**Your assignment**
From the entries below, determine the number of lines that contain "agent". Give that number by itself.

**Task inputs**
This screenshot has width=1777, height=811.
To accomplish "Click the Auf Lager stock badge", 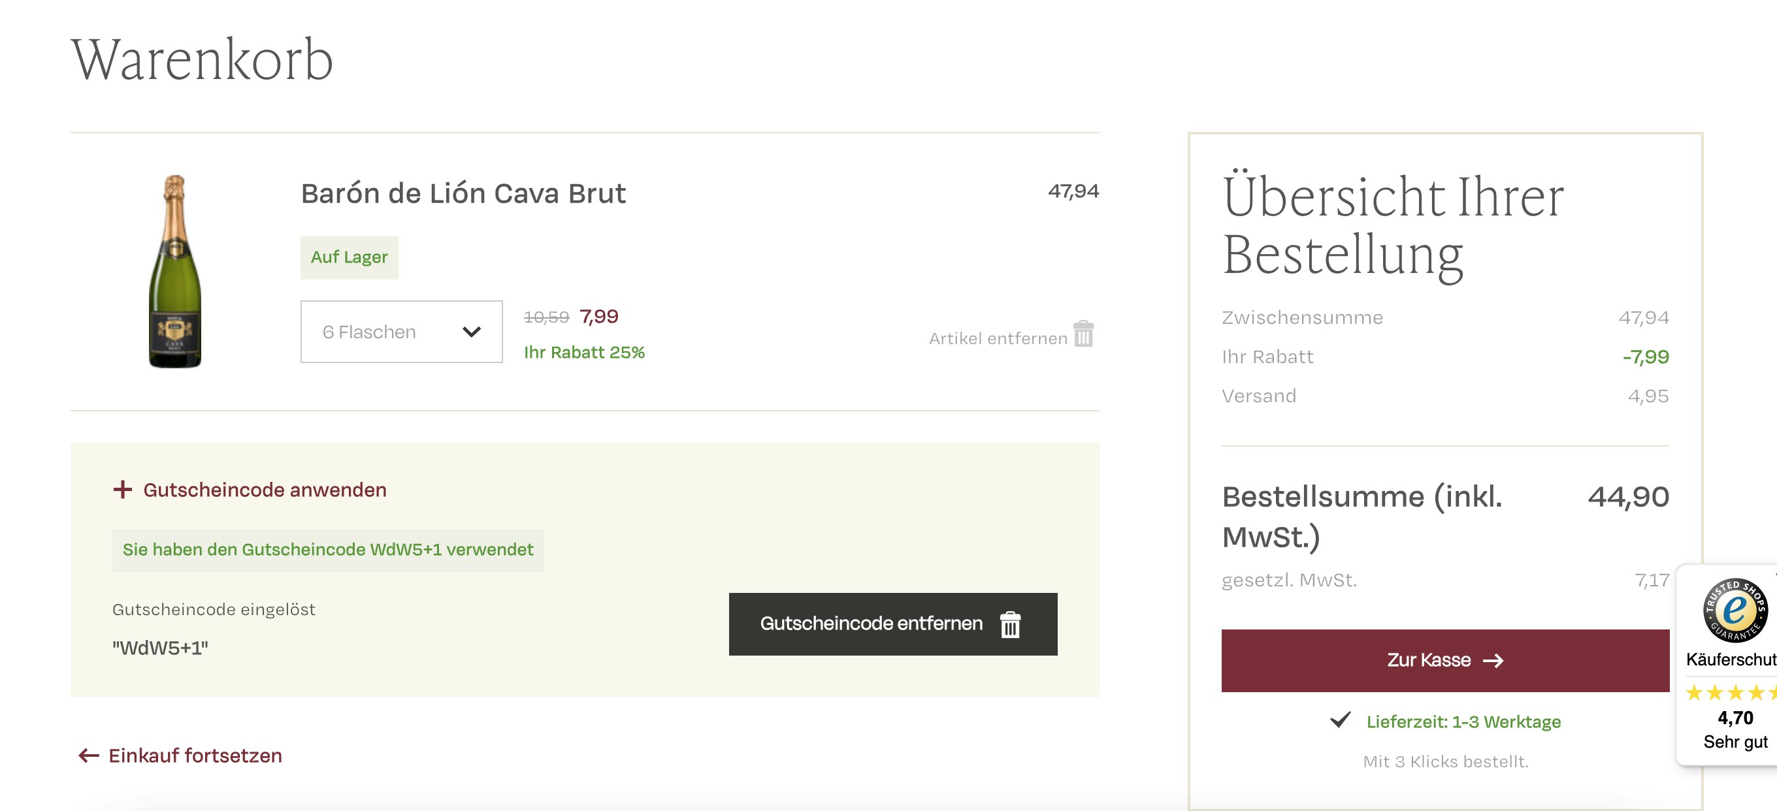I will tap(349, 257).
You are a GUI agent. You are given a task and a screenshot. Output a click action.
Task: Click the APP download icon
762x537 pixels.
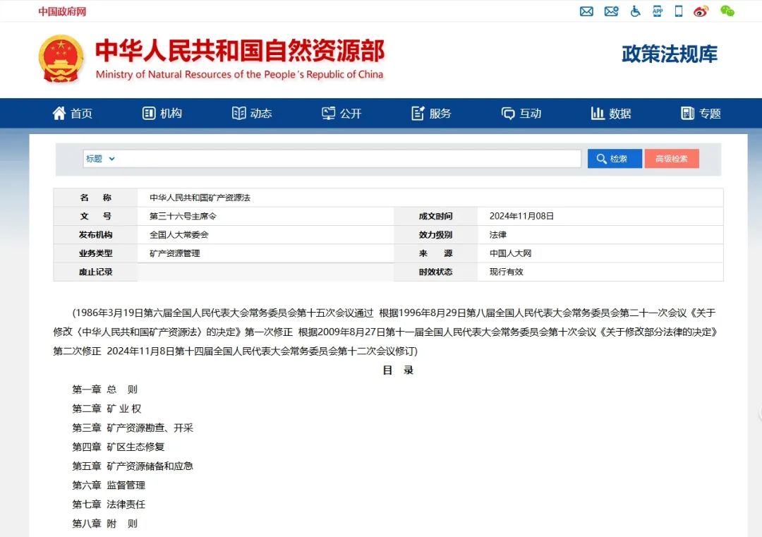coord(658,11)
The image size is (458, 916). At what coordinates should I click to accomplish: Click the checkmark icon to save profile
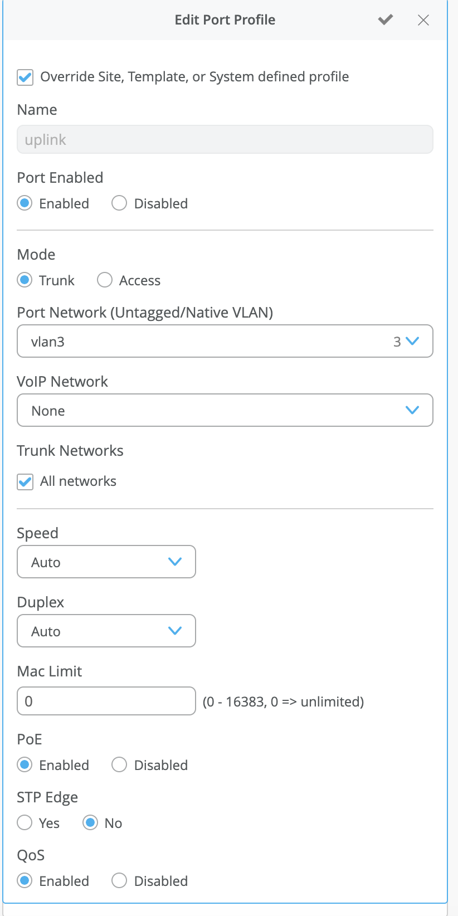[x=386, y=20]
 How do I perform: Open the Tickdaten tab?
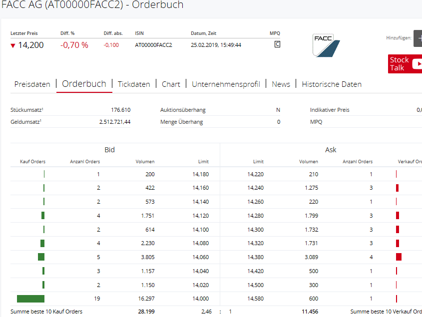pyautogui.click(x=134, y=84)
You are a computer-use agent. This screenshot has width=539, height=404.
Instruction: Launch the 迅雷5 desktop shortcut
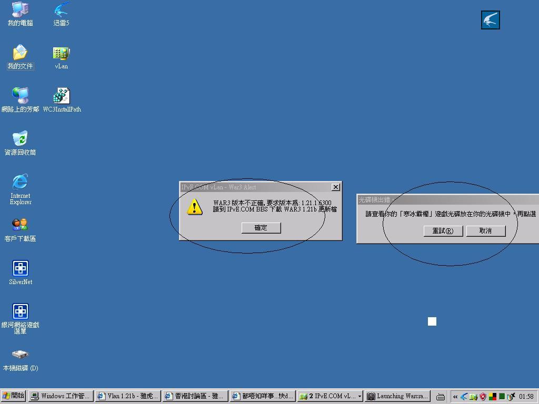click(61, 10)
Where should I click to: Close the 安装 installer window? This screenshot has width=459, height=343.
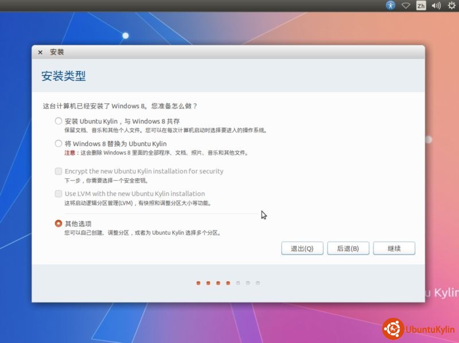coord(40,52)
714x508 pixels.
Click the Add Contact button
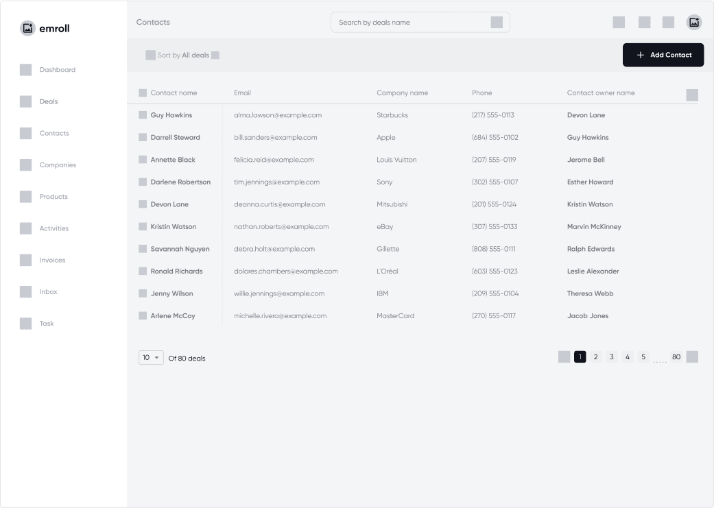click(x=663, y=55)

==

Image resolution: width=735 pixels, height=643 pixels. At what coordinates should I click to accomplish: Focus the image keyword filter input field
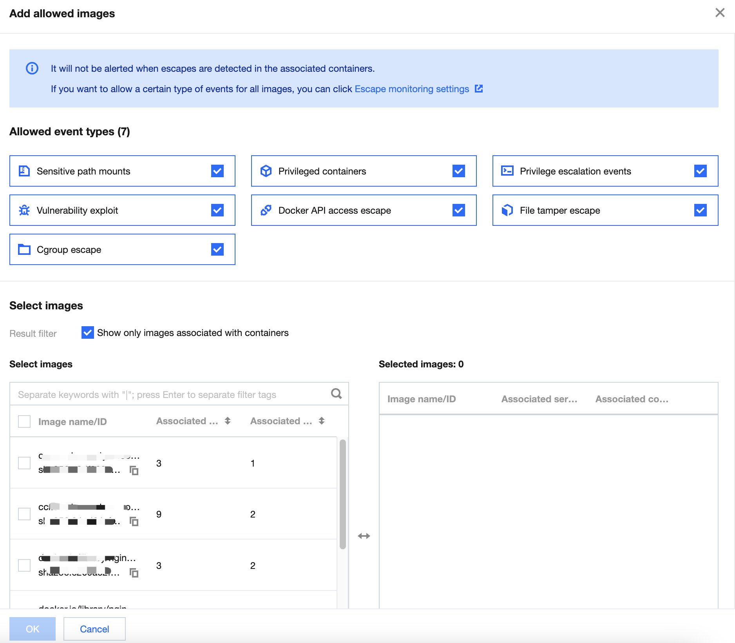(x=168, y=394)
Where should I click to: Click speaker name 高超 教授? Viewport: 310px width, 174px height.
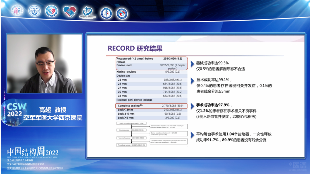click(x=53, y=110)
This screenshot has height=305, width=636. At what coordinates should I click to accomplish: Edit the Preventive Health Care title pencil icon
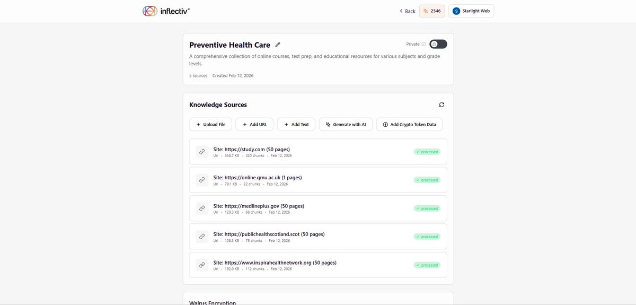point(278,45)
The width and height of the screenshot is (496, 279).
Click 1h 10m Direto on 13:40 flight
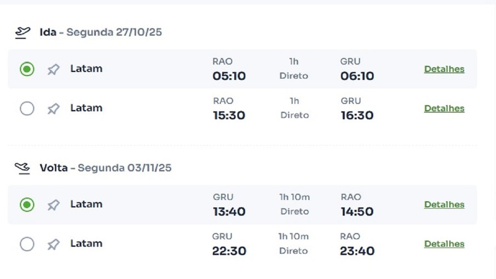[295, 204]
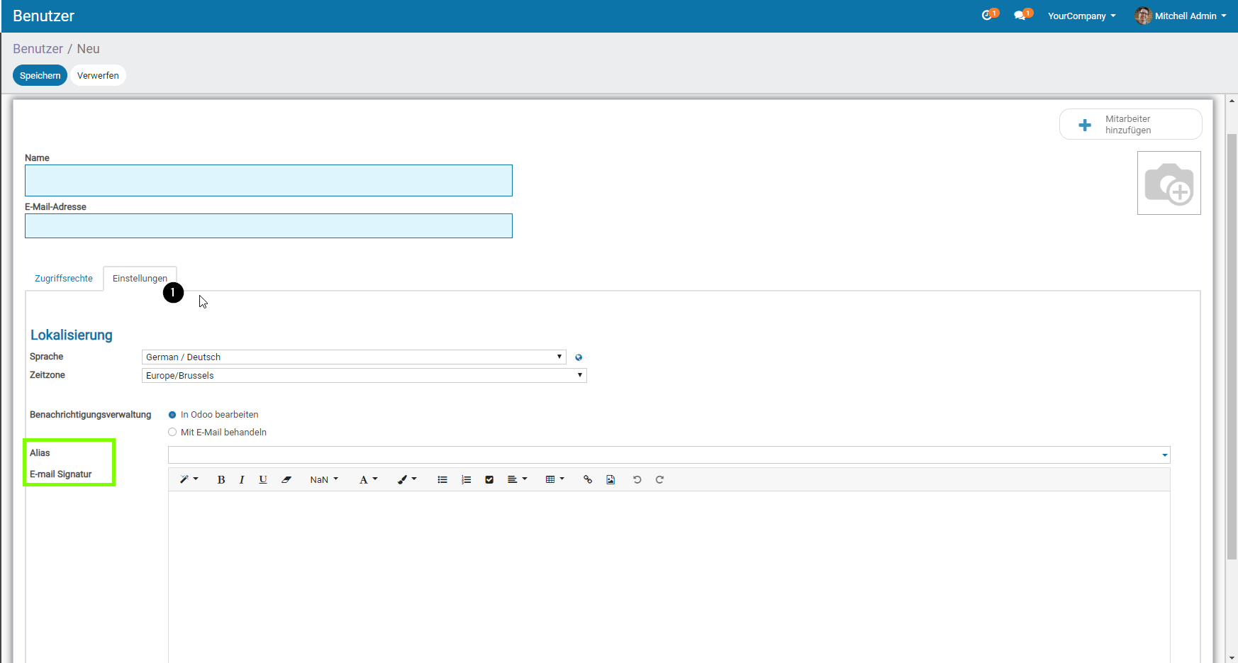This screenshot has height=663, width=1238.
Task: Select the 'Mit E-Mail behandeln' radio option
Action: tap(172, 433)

**Result**
2